- _Data lines_:
---*---

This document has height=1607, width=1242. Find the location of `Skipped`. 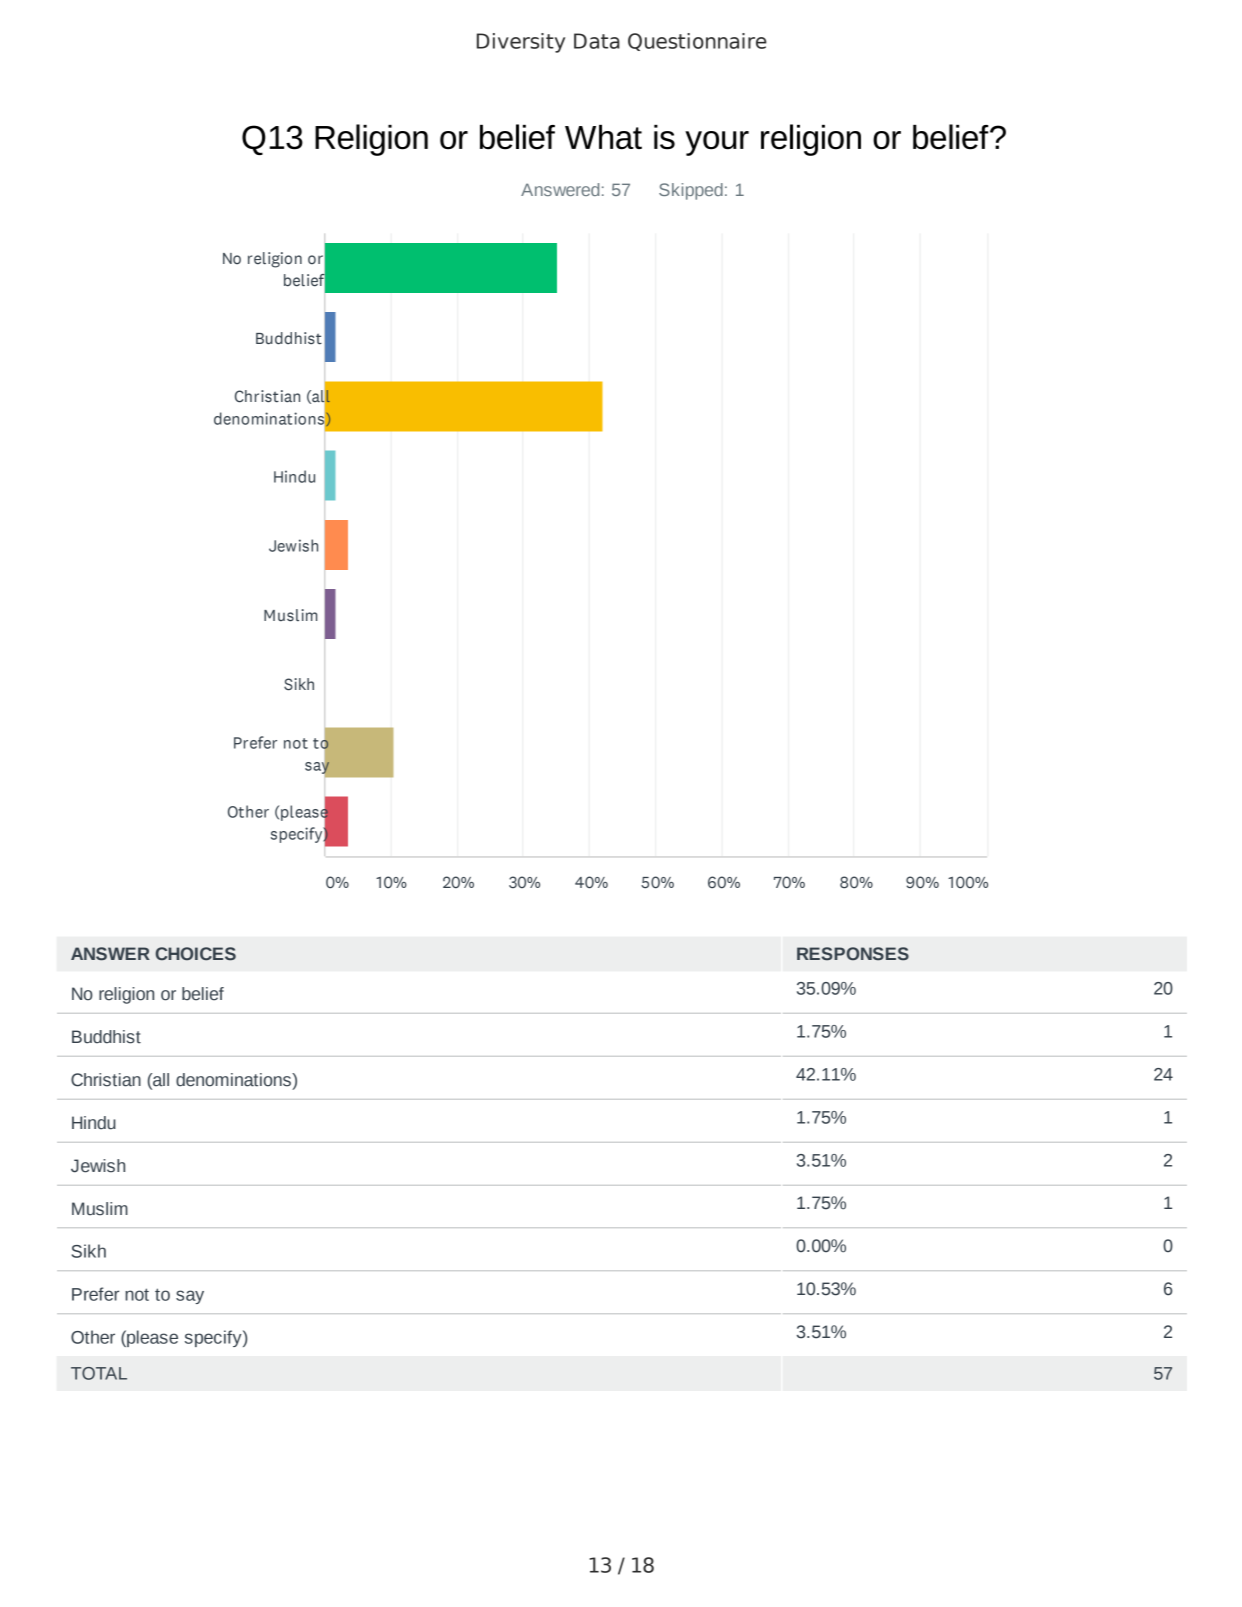

Skipped is located at coordinates (691, 191).
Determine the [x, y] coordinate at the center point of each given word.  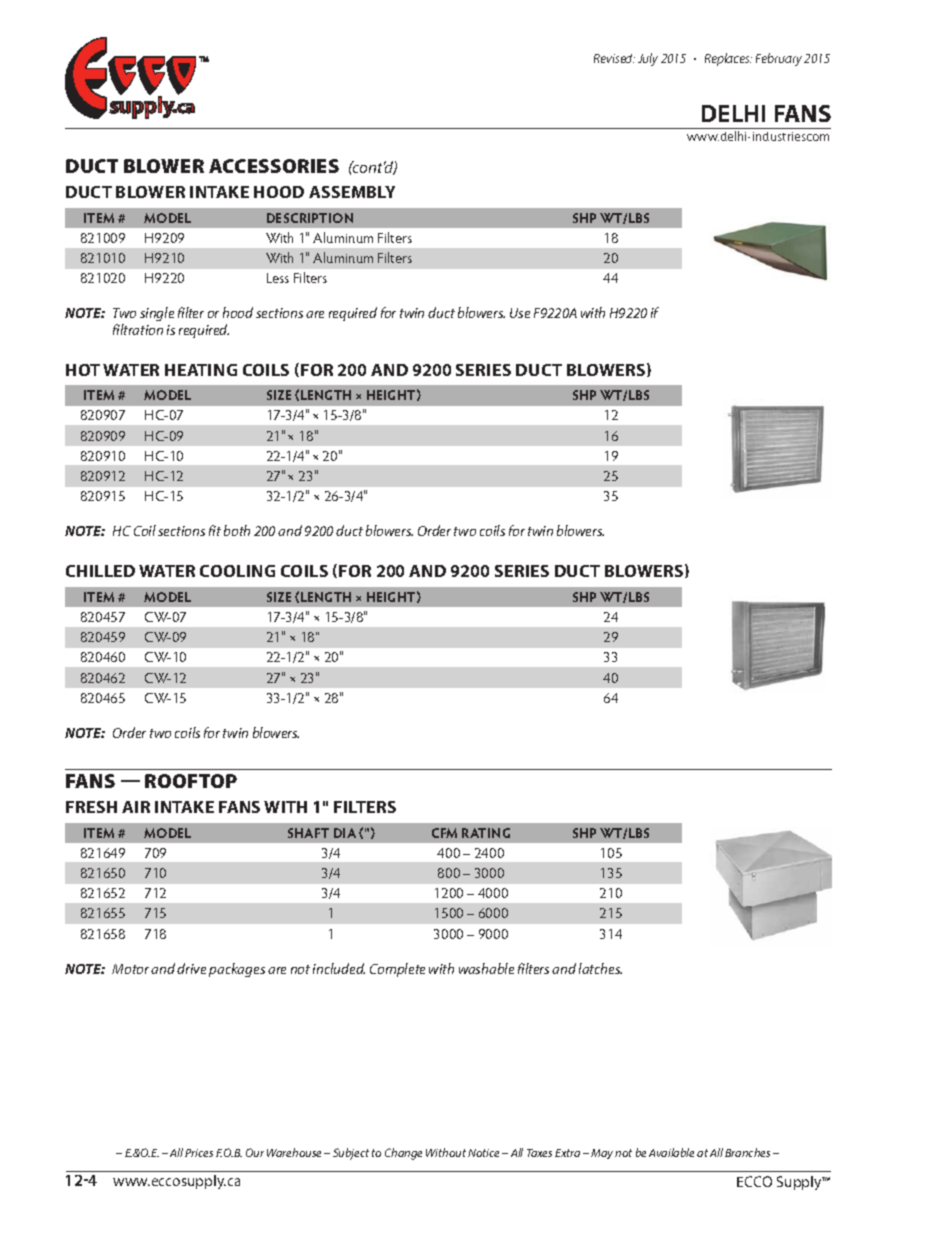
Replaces [728, 59]
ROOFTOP [191, 781]
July [648, 59]
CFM [444, 833]
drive [191, 968]
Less [278, 278]
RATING [486, 833]
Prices [199, 1153]
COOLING [237, 571]
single [157, 314]
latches [600, 968]
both [237, 530]
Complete [397, 970]
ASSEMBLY [352, 192]
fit [215, 530]
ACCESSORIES [274, 166]
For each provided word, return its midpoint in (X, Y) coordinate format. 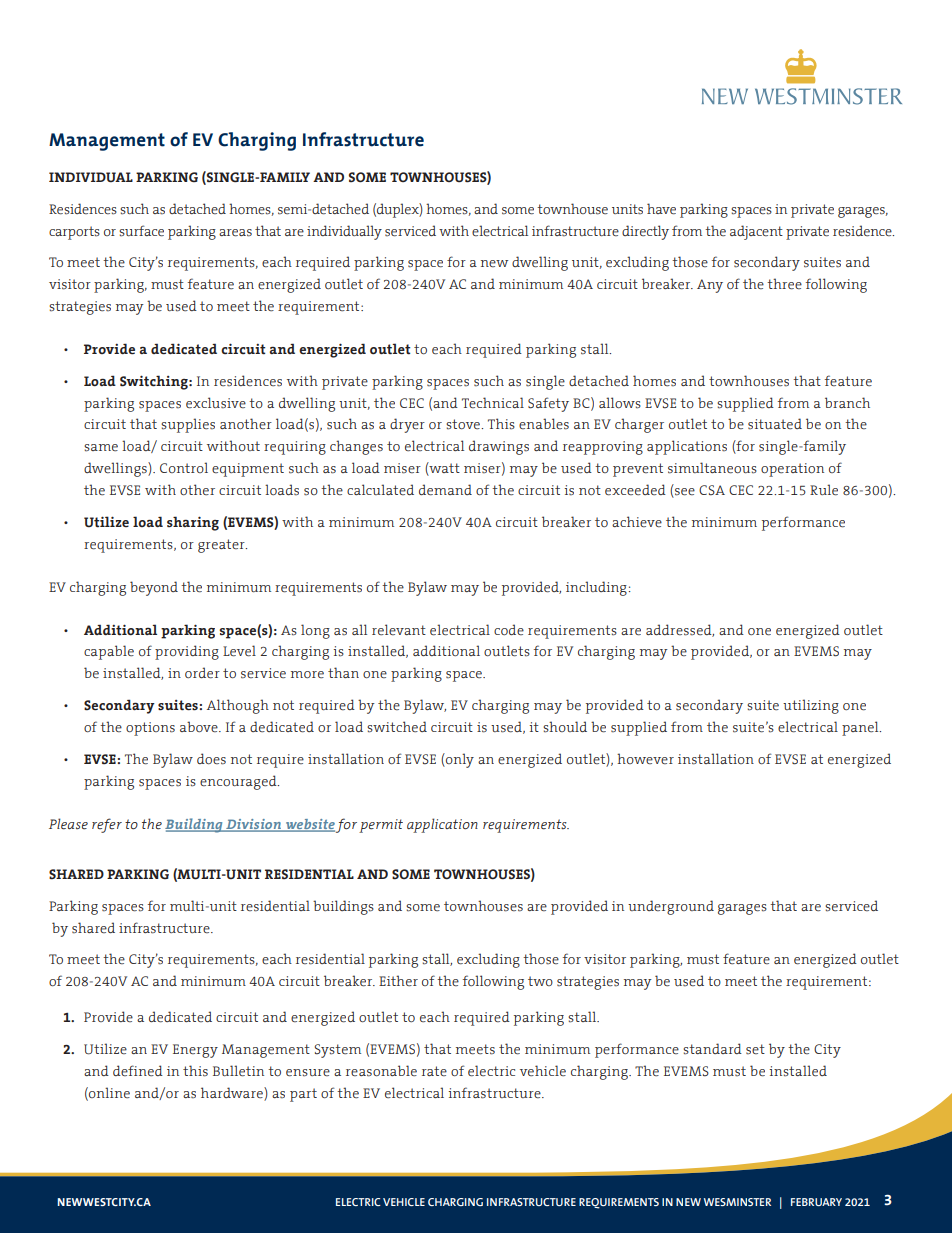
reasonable (381, 1071)
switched (397, 727)
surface (141, 231)
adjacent (756, 232)
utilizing (811, 706)
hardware (233, 1094)
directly (645, 232)
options (150, 729)
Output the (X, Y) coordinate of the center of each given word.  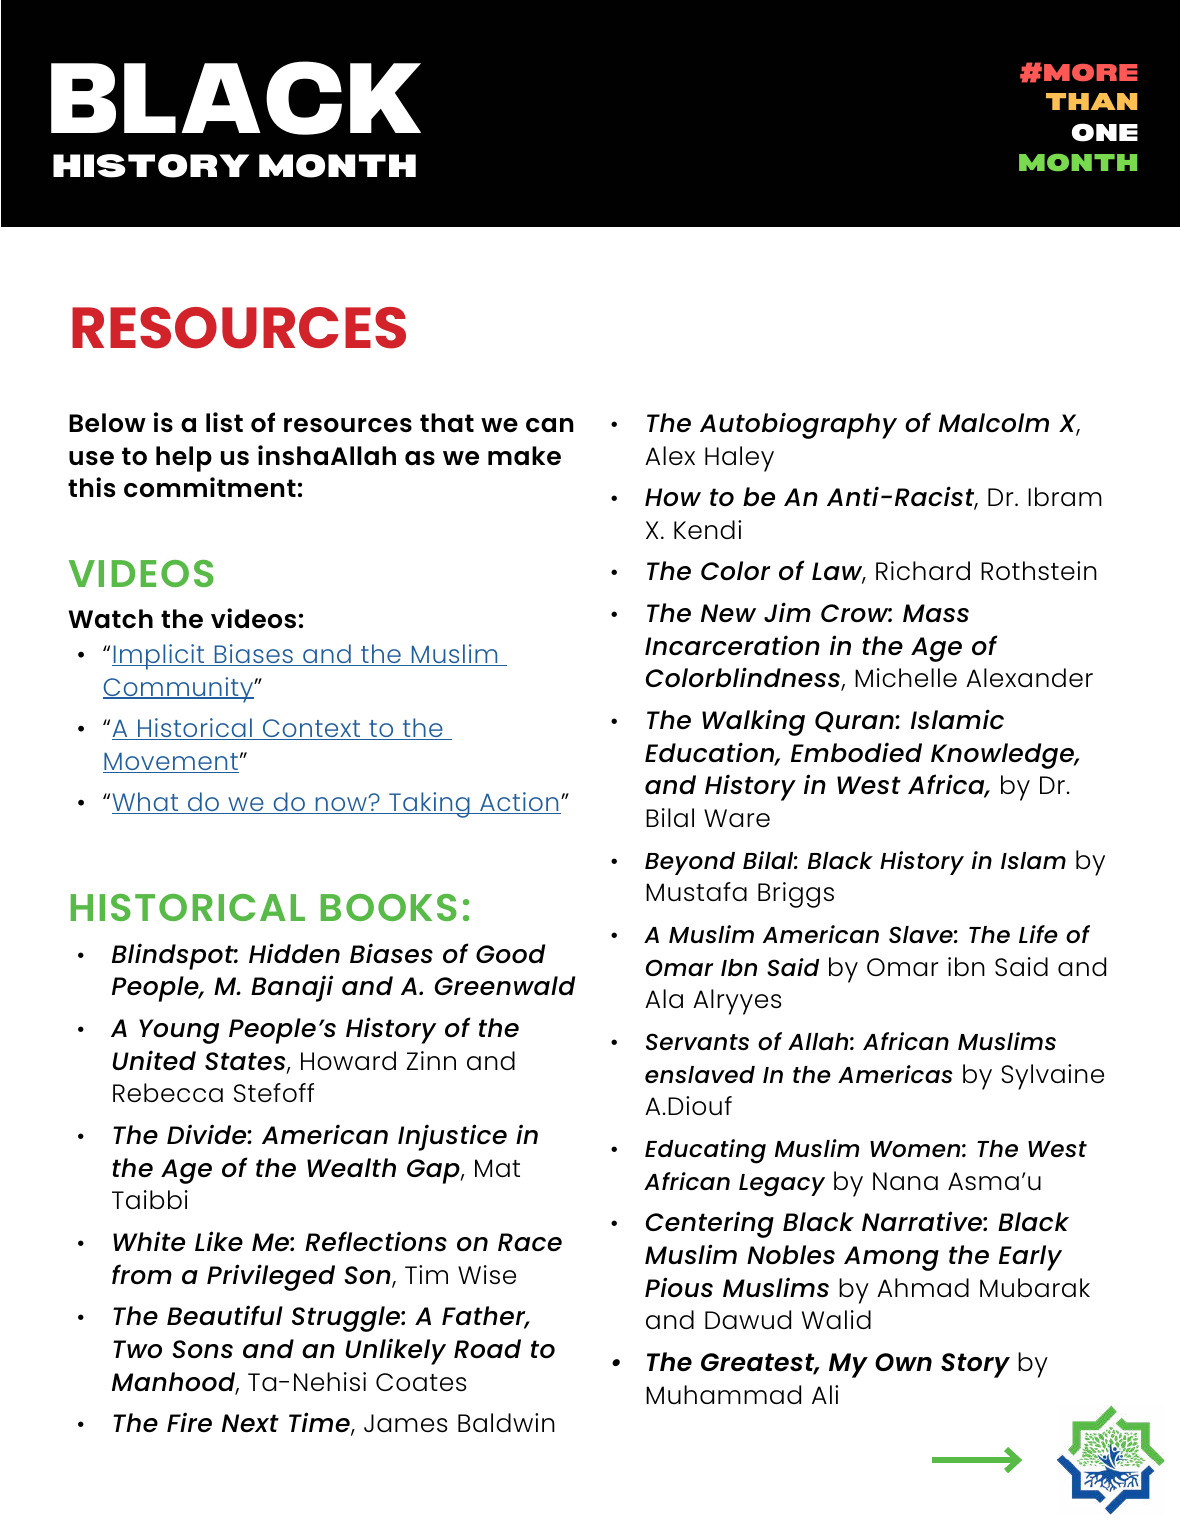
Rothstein (1039, 570)
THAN (1091, 101)
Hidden (294, 953)
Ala (664, 998)
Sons (202, 1349)
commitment (210, 487)
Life (1038, 934)
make (524, 456)
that (447, 422)
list (224, 422)
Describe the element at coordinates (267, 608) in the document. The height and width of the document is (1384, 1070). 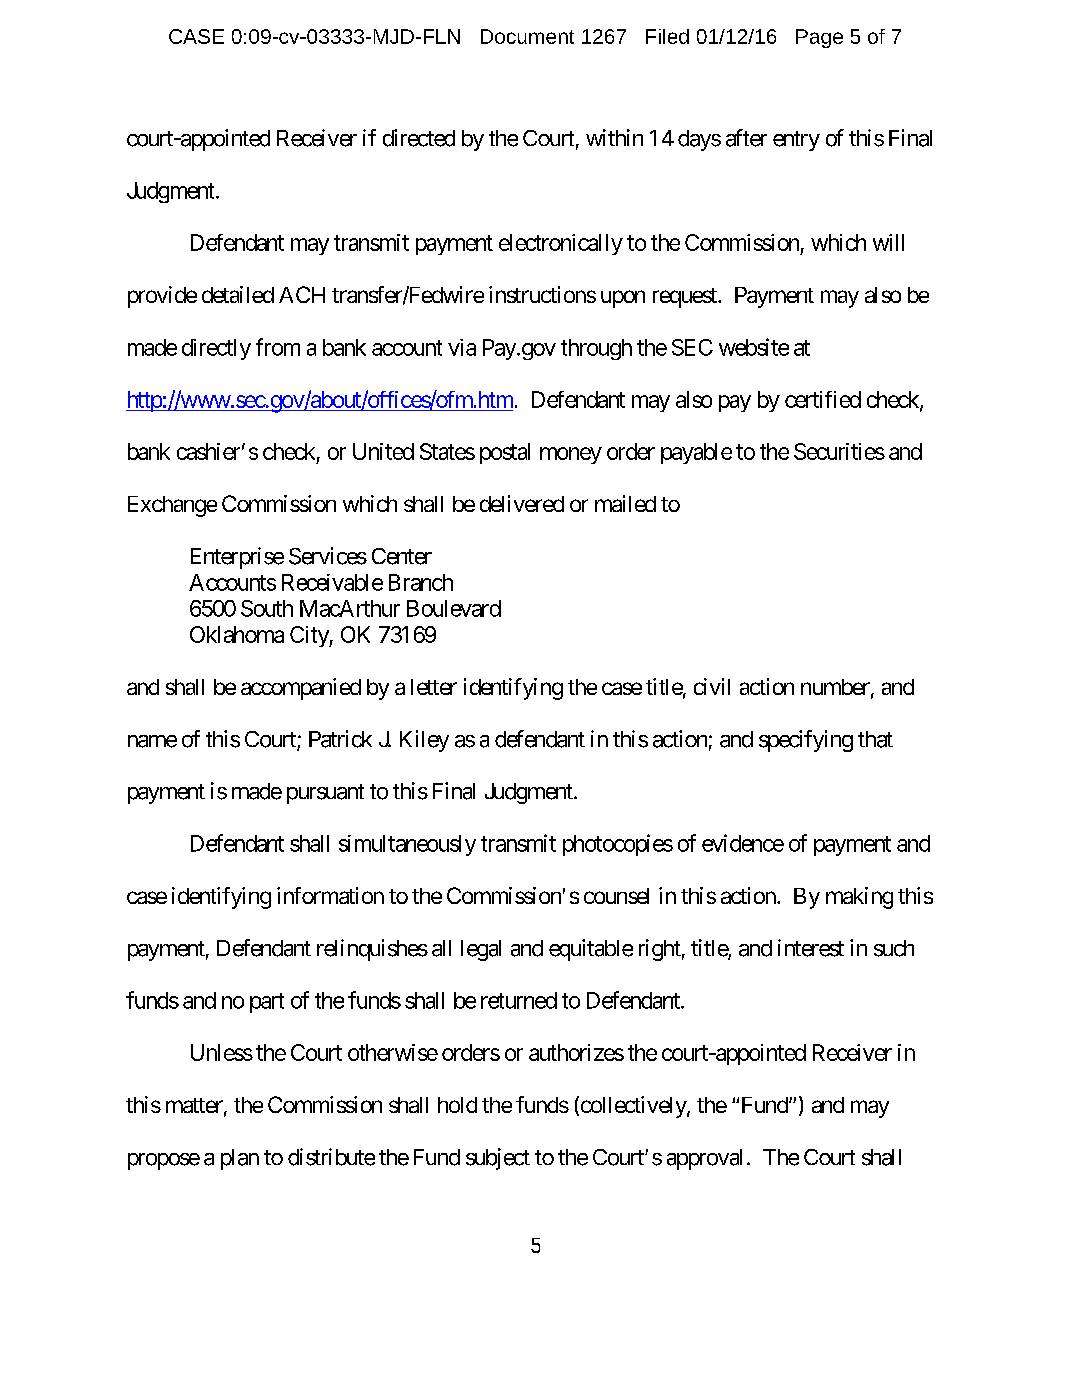
I see `South` at that location.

---*---

- _What you are asked to do_:
Could you update the listing above by replacing "word" with "term" wherever it appears, leaving everything else as it is? Omit the pictures from your answer.

- _Result for this exercise_:
This document has height=1607, width=1242. Find the location of `Skipped`. 

Skipped is located at coordinates (691, 191).
Determine the [x, y] coordinate at the center point of each given term.  
Replaces [728, 59]
ROOFTOP [191, 781]
July [648, 59]
CFM [444, 833]
drive [191, 968]
Less [278, 278]
RATING [486, 833]
Prices [199, 1153]
COOLING [237, 571]
single [157, 314]
latches [600, 968]
both [237, 530]
Complete [397, 970]
ASSEMBLY [352, 192]
fit [215, 530]
ACCESSORIES [274, 166]
For each provided term, return its midpoint in (X, Y) coordinate format. 
reasonable (381, 1071)
switched (397, 727)
surface (141, 231)
adjacent (756, 232)
utilizing (811, 706)
hardware (233, 1094)
directly (645, 232)
options (150, 729)
Output the (X, Y) coordinate of the center of each given term.  
Rothstein (1039, 570)
THAN (1091, 101)
Hidden (294, 953)
Ala (664, 998)
Sons (202, 1349)
commitment (210, 487)
Life (1038, 934)
make (524, 456)
that (447, 422)
list (224, 422)
Describe the element at coordinates (267, 608) in the document. The height and width of the document is (1384, 1070). 
I see `South` at that location.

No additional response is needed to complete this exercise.